AWARE, a gender equality advocacy group, shared in their social media platforms the story of a man who was sexually assaulted by a male masseuse while getting a message in 2010. The man said the masseuse touched him inappropriately and asked him if he liked it. The man who was not identified in the video said that he did not know what to think or even if he should shout and just froze.
The brave survivor featured in the video is an AWARE supporter. AWARE said that they are proud to see him speaking up about both his assault and the journey of allyship that followed.
“Male survivors of sexual assault freeze, too. Male survivors experience trauma and self-blame, too. Male survivors also do not “ask for it”. Male survivors should not be expected to “fight back”.”

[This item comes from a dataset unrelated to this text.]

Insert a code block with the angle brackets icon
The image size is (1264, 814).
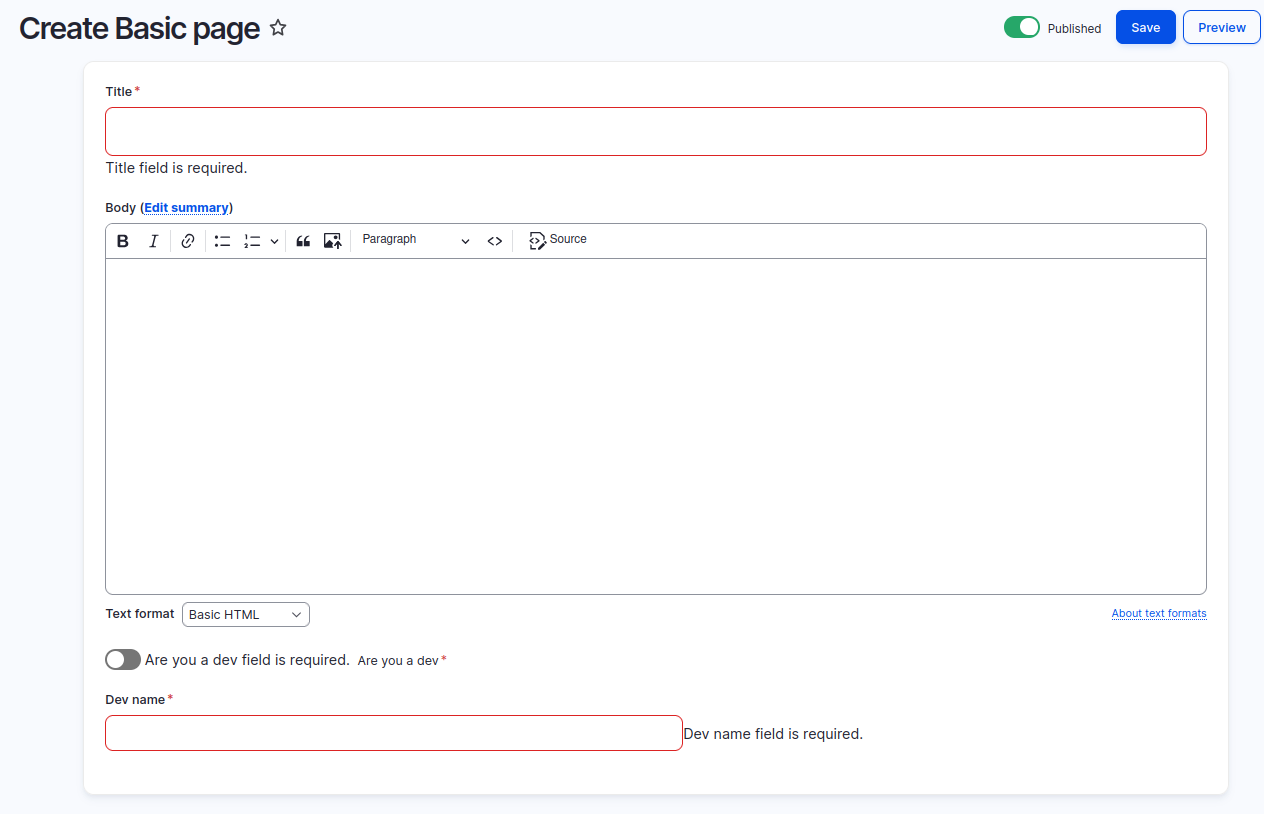coord(494,241)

He eventually made a police report but the police had no grounds for further investigation. He said he quickly got over the sexual assault but was reminded about the trauma he faced during the #MeToo movement and decided to speak up about his experience. “I don’t want anyone else to have to be assaulted to understand what I do now,” he said in the video.

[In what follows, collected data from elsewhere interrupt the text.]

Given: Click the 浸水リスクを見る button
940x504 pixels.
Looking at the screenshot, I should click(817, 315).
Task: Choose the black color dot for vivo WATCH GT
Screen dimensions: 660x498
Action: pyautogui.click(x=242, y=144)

The #MeToo movement is a social movement against sexual abuse and sexual harassment where people publicise allegations of sex crimes. The phrase “Me Too” was initially used in this context on social media in 2006, on Myspace, by sexual assault survivor and activist Tarana Burke.
The purpose of “Me Too”, as initially voiced by Burke as well as those who later adopted the tactic, is to empower sexually assaulted people through empathy and solidarity through strength in numbers, especially young and vulnerable women, by visibly demonstrating how many have experienced sexual assault and harassment, especially in the workplace.

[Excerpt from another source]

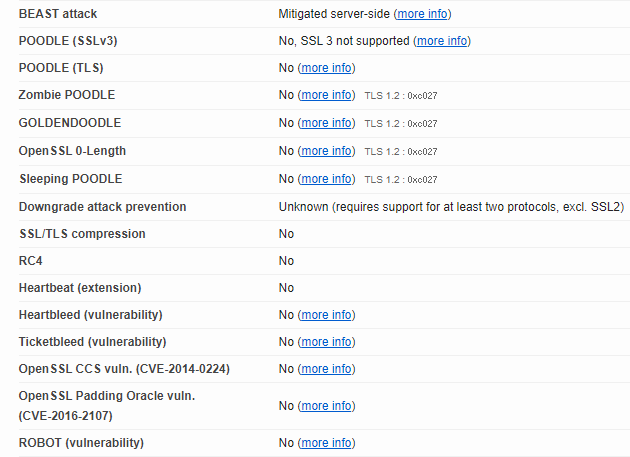
Task: Open POODLE (SSLv3) more info link
Action: [x=442, y=41]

The related hashtag #HimToo emerged in popularity with the #MeToo movement. Although dating back to at least 2015, and initially associated with politics or casual communication, #HimToo took on new meanings associated with #MeToo in 2017, with some using it to emphasize male victims of sexual harassment and abuse, and others using it to emphasize male perpetrators.
In an article published 2 years ago, AWARE said that as a gender-equality organisation it works closely with survivors of sexual violence. AWARE added that it knows both men and women can experience sexual assault.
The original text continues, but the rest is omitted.